[Excerpted text]

Mother pleased with drunken driving verdict
Topeka ? JoAnn Ostendorf is breathing a little easier now that a Topeka man has been convicted of reckless second-degree murder in her son’s death last year.
“We’re very happy with the verdict,” Ostendorf, the mother of Lawrence paramedic Ryan Ostendorf, said Friday, a day after a Shawnee County jury took about two hours of deliberations to find Victor Anzua-Torres, 28, guilty. He also was found guilty of reckless aggravated battery with bodily harm and driving on the left side of road.
Earlier in the week he pleaded guilty to additional charges of driving under the influence of alcohol and not having a driver’s license. His blood alcohol level was 0.26 percent, more than three times the legal limit of .08, according to the Kansas Highway Patrol.
Ryan Ostendorf was killed the night of Dec. 5, 2005, in a head-on collision with a vehicle driven by Anzua-Torres on U.S. Highway 40 near Shawnee Heights Road. Ryan Ostendorf was a Kansas University student who worked for American Medical Response, a Shawnee County ambulance service.
He was driving to work when the accident occurred. AMR responded to the scene and one of the crewmen was his roommate.
“Although all such circumstances are terribly tragic and wasteful in any case, this case became more so when the victim’s co-workers at AMR were dispatched to the scene to render assistance only to discover the victim was a friend and fellow worker,” said a statement issued by Shawnee County Dist. Atty. Robert D. Hecht.
JoAnn Ostendorf, of Gothenburg, Neb., said the only concern she had about the trial was that the jury might return a guilty verdict of reckless involuntary manslaughter or vehicular homicide, lesser charges than second-degree murder.
Ryan Ostendorf, 28, was a senior who wanted to go on to medical school after the May graduation.
Anzua-Torres will be sentenced June 29. The DUI conviction was his second.

[/Excerpted text]

▶ [Work to complete] Quote the passage of the drunken driving verdict article from "Ryan Ostendorf was killed" to "County ambulance service.", word for word.

[Given information]

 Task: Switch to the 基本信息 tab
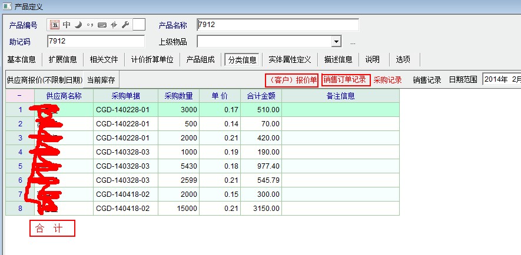[22, 59]
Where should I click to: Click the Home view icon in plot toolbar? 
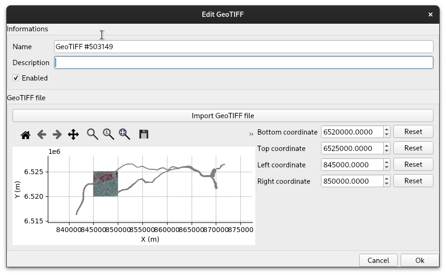click(x=26, y=135)
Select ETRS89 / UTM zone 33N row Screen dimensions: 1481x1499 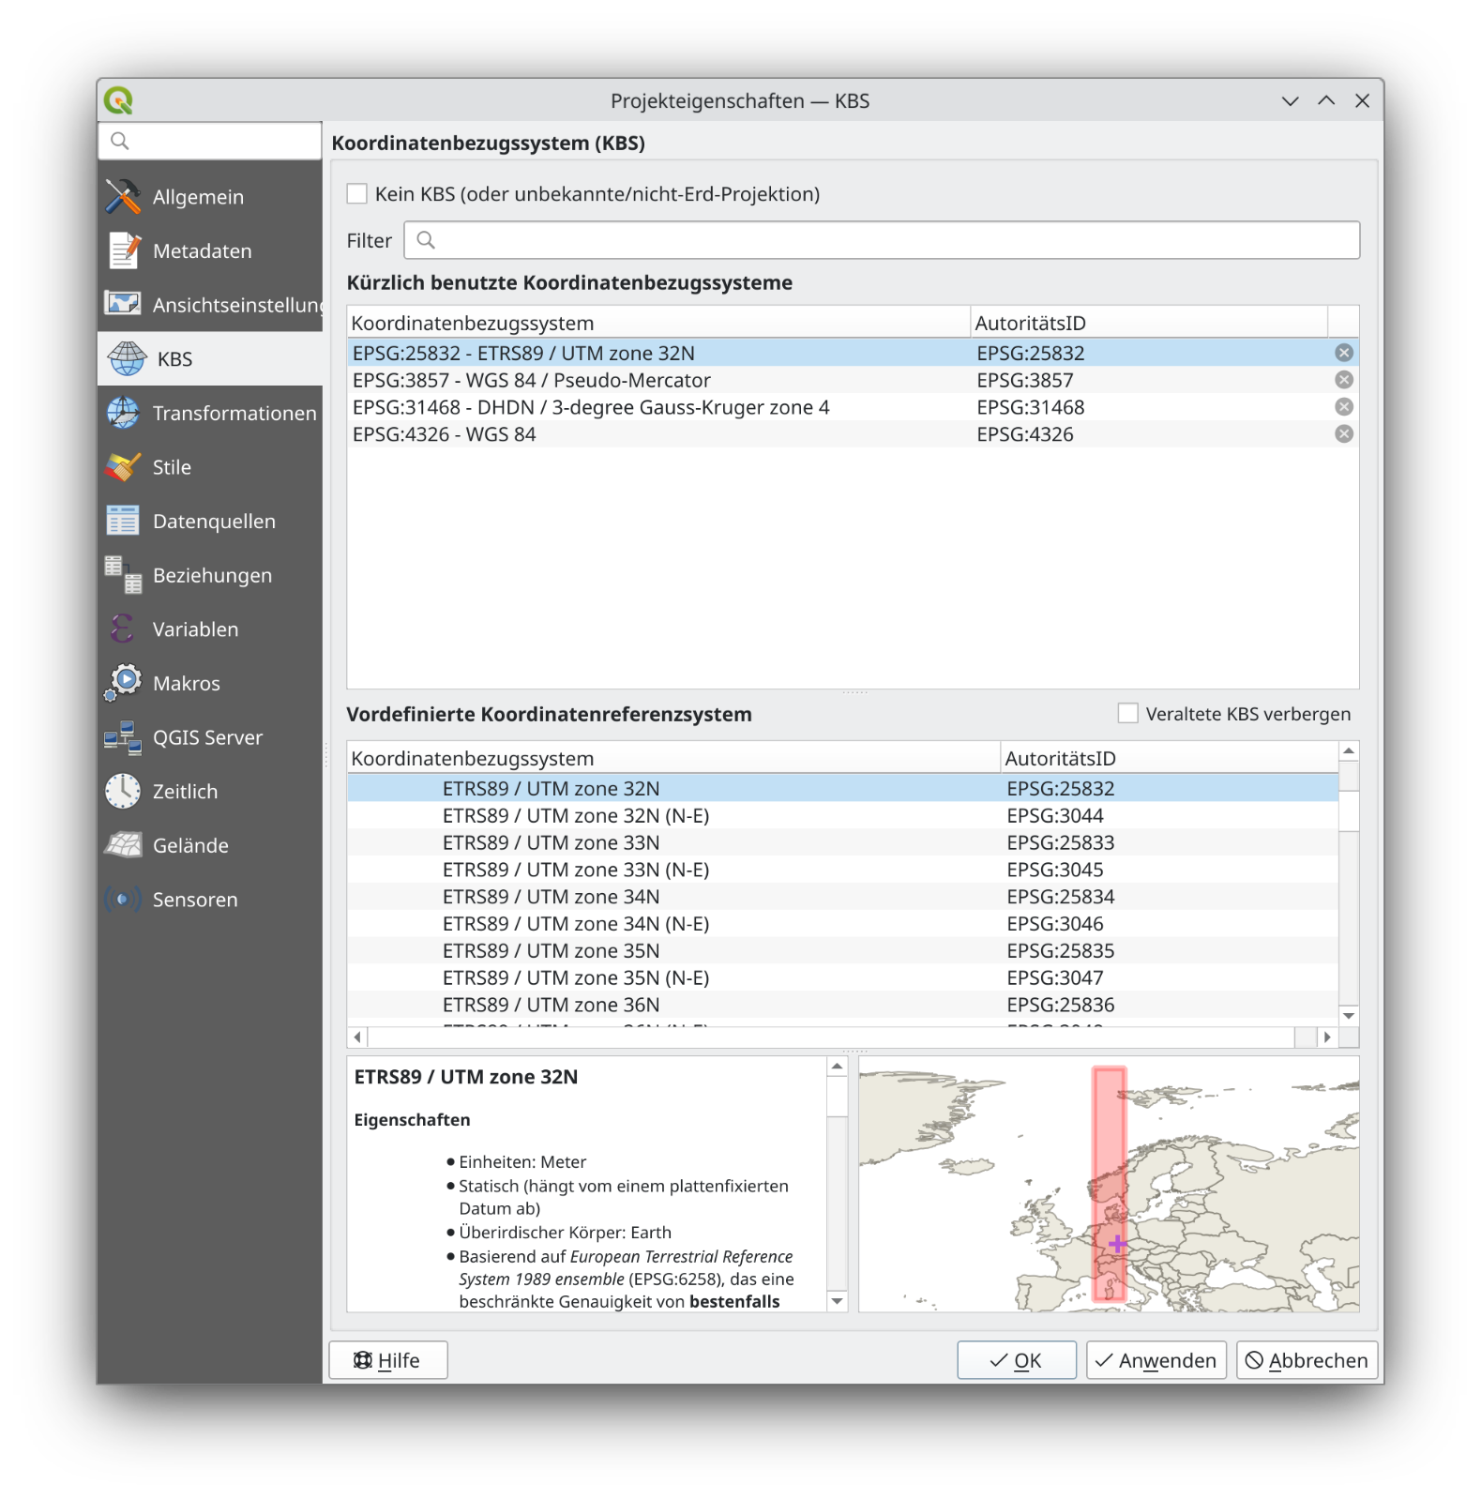551,843
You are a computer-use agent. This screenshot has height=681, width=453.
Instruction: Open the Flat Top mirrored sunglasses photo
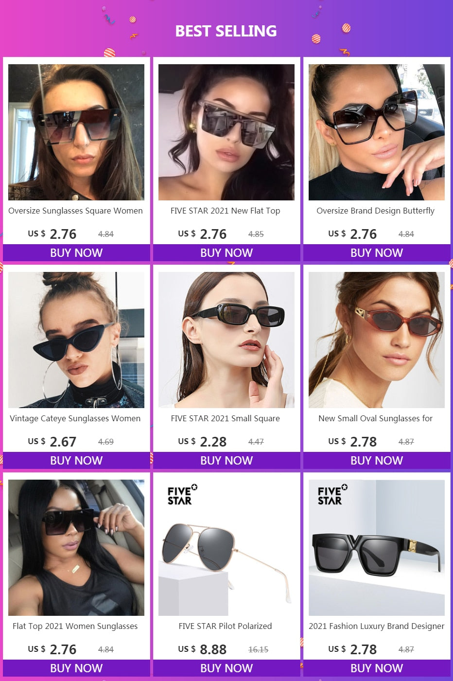pyautogui.click(x=227, y=132)
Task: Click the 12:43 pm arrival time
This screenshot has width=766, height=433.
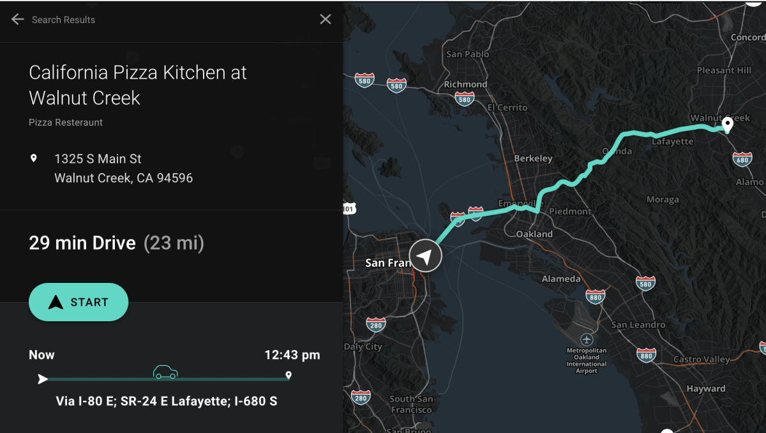Action: [x=292, y=355]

[/Given information]

▶ [Solution below]
Ryan Ostendorf was killed the night of Dec. 5, 2005, in a head-on collision with a vehicle driven by Anzua-Torres on U.S. Highway 40 near Shawnee Heights Road. Ryan Ostendorf was a Kansas University student who worked for American Medical Response, a Shawnee County ambulance service.